Временный революционный комитет категорически отверг обвинение в заговоре, как заведомую клевету, не подтвержденную ни единым доказательством, а только лишний раз демонстрирующую низость существующей власти. В заявлении Временного революционного комитета, обращенном к рабочим и крестьянам России, говорилось: «Наши враги пытаются обмануть вас. Они говорят, что кронштадтское восстание было организовано меньшевиками, эсерами, агентами Антанты и царскими генералами. Ведущую роль они отводят Парижу. Вздор! Если наше восстание делалось в Париже, то луна делалась в Берлине»[74].

Ответ комитета на обвинение, что руководили восстанием белые офицеры, был столь же категоричен: «В Кронштадте вся власть находится в руках революционных матросов, красноармейцев и рабочих, а не белогвардейцев, возглавляемых генералом Козловским, как клеветнически заявляет об этом радио Москвы». У нас здесь только один генерал, язвительно заявили мятежники, «комиссар Балтийского флота Кузьмин.

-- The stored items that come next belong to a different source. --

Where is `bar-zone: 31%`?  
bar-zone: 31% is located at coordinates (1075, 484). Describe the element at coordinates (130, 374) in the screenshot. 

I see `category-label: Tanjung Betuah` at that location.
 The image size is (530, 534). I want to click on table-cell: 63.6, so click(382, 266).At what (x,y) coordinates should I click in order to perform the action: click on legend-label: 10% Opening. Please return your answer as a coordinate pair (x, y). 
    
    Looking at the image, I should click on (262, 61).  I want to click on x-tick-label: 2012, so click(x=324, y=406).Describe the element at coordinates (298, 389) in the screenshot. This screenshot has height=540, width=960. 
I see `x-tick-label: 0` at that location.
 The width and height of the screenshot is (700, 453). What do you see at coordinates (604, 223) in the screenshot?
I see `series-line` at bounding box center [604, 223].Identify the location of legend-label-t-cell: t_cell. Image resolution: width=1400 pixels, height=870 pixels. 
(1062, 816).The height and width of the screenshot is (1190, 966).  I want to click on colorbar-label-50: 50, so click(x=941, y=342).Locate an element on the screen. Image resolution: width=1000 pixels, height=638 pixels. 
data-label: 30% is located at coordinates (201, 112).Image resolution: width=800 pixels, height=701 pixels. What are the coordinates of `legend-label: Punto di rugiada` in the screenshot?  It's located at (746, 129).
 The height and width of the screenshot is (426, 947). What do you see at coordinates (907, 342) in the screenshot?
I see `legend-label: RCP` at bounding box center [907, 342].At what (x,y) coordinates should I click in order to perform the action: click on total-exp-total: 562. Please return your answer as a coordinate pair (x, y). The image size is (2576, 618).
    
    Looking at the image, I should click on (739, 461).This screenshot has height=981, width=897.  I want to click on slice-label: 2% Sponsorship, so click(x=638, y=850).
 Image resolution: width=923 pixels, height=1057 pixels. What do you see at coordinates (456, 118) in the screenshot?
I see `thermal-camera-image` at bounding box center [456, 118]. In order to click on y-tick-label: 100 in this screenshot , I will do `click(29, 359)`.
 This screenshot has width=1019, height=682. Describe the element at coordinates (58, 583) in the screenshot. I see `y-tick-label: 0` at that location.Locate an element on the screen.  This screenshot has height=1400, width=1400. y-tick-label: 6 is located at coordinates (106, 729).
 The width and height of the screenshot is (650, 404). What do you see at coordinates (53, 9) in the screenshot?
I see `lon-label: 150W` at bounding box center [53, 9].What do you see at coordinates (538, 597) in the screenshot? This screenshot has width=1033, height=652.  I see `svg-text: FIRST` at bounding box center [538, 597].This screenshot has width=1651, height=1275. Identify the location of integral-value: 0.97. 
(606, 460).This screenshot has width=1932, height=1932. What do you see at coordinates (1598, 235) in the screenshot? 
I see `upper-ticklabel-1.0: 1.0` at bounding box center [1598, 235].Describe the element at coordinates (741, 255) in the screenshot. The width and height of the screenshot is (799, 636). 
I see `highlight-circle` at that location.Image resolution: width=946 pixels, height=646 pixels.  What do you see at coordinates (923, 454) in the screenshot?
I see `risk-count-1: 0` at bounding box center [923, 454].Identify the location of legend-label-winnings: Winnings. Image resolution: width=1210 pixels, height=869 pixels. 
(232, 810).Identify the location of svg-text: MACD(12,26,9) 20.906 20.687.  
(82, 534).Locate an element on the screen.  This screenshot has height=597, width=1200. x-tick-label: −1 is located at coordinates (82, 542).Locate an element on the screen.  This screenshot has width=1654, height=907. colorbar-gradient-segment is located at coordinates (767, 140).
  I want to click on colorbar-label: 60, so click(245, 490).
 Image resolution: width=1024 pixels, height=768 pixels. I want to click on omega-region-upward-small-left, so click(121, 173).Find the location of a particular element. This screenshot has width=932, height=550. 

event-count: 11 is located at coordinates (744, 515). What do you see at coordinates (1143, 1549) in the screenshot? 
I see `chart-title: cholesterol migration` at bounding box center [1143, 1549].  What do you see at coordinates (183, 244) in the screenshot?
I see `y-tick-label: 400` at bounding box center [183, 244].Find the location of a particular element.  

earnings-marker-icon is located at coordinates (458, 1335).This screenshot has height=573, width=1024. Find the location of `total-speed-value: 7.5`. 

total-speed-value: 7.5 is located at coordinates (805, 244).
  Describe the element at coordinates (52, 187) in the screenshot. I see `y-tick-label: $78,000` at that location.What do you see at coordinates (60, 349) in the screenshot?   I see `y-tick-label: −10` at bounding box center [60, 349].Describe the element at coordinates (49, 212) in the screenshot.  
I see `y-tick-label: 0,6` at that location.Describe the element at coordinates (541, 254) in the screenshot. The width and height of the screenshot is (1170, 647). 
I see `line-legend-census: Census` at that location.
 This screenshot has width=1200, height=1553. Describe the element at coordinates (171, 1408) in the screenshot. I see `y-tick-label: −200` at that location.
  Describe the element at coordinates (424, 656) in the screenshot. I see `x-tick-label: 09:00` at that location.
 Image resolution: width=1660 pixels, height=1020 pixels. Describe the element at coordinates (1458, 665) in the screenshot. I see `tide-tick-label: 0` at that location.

И он арестован»[75].

Временный революционный комитет опубликовал полный список участников восстания, чтобы ни у кого не оставалось никаких сомнений в том, кто в действительности организовал мятеж. Как мы знаем, в списках не было никаких офицеров, не говоря уже о генералах, а только матросы и рабочие. «Все это наши генералы, брусиловы, Каменевы и т. д.», – написали кронштадтские «Известия», имея в виду множество бывших царских генералов, примкнувших как раз к лагерю большевиков[76].

А вот генерал Козловский действительно был в Кронштадте в марте 1921 года. Какую роль, если таковая вообще имелась, он сыграл в восстании? Александр Николаевич Козловский родился в 1861 году в Красном Селе под Петроградом. Профессиональный военный: закончил Киевский кадетский корпус, Михайловское артиллерийское училище, Офицерскую артиллерийскую школу, Михайловскую артиллерийскую академию. Участник Первой мировой войны, генерал артиллерии. После большевистской революции в числе многих бывших царских генералов был принят на службу в армию в качестве «военного специалиста». С декабря 1920 года начальник артиллерии крепости Кронштадт. Когда вспыхнуло восстание, большевики сразу объявили его «закулисным руководителем мятежа». Козловского объявили вне закона, а его жену и детей ВЧК взяла в качестве заложников. Трех офицеров, служивших под его началом, объявили заговорщиками. Козловский утверждал, что только потому, что в Кронштадте он был единственным бывшим царским генералом, власти отвели ему роль белого генерала, планировавшего заговор с целью свержения советского режима.